Your instructions
In the records below, the line with "https://europepmc.org/article/med/17067897 (113, 1556)" opens the range and the line with "Więcej o plikach" closes it; print that range exactly and nothing else.

(Stored records)
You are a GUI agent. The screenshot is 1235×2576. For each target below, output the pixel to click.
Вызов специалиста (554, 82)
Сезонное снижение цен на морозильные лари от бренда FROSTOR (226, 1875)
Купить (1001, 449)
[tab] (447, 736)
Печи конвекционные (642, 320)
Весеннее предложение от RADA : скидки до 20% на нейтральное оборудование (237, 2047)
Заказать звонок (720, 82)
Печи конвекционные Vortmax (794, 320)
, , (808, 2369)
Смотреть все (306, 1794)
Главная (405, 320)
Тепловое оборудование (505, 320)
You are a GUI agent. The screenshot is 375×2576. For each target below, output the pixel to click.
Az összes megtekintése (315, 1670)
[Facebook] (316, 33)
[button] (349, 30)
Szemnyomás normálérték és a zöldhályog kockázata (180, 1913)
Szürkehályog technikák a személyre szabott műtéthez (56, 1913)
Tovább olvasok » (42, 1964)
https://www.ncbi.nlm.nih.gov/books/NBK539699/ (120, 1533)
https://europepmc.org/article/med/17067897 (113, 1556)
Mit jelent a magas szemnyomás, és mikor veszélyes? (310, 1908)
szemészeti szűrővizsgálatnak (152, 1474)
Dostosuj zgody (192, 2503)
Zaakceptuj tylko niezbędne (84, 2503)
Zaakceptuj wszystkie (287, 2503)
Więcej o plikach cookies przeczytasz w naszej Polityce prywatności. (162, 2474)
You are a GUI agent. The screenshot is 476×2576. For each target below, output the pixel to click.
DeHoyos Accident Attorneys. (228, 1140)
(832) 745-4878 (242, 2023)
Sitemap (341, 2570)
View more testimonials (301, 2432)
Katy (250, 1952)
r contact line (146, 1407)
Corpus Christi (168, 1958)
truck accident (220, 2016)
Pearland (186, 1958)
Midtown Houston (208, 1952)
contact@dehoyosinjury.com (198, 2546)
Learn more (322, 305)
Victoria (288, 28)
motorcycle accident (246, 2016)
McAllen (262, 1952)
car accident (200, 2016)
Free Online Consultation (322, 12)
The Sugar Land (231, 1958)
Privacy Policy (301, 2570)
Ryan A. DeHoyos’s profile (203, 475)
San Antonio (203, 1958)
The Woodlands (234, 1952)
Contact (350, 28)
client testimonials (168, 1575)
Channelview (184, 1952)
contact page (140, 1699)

Expected answer
https://europepmc.org/article/med/17067897 (113, 1556)
Mit jelent a magas szemnyomás, és mikor veszélyes? (310, 1908)
szemészeti szűrővizsgálatnak (152, 1474)
Dostosuj zgody (192, 2503)
Zaakceptuj tylko niezbędne (84, 2503)
Zaakceptuj wszystkie (287, 2503)
Więcej o plikach cookies przeczytasz w naszej Polityce prywatności. (162, 2474)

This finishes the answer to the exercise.